(Listed records Opens)

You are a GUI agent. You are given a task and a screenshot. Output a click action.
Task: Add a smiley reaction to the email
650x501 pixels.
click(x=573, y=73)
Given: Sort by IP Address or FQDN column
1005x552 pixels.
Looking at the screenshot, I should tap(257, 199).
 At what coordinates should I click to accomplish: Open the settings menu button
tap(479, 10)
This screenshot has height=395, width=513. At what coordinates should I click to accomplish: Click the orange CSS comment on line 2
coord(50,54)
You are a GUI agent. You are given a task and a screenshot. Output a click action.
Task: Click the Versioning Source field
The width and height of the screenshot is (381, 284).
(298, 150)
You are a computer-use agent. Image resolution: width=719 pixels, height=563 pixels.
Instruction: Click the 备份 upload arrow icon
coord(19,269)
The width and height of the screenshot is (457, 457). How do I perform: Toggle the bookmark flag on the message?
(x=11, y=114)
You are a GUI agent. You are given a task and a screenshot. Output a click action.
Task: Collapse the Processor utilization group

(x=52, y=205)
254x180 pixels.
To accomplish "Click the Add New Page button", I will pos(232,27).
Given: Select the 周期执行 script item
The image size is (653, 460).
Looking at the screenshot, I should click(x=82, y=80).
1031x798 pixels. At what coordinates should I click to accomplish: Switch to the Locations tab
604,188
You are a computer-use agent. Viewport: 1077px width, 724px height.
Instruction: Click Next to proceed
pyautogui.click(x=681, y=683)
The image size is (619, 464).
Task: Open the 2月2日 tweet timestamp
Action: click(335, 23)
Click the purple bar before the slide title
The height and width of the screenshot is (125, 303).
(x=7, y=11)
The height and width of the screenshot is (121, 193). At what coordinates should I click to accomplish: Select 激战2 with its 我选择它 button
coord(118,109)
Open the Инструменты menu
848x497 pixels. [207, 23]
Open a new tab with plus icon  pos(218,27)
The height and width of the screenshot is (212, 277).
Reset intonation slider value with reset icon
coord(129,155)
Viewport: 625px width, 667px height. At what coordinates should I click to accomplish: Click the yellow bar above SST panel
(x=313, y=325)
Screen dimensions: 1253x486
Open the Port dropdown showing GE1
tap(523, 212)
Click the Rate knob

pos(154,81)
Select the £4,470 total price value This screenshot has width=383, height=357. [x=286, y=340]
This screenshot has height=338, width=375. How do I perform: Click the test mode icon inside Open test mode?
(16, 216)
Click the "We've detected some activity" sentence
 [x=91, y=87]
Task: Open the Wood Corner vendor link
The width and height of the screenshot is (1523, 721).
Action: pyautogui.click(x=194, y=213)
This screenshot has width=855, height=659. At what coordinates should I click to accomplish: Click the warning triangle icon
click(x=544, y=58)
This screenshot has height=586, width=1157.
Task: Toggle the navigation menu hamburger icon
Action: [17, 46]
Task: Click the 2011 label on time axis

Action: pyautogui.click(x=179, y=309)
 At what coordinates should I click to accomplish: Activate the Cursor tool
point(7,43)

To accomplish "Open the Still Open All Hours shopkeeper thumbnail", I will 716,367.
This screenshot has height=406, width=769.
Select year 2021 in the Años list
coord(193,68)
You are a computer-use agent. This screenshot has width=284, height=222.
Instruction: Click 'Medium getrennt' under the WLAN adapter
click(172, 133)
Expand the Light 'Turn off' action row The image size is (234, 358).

(Listed records Closes)

◆ **Task objective**
Please retype, exactly as written, every line from the line containing "Instruction: Click 'Medium" through the last line of the records above, including both of those lines, and nothing else.

◆ **Result for this exercise**
Instruction: Click 'Medium getrennt' under the WLAN adapter
click(172, 133)
Expand the Light 'Turn off' action row The image size is (234, 358).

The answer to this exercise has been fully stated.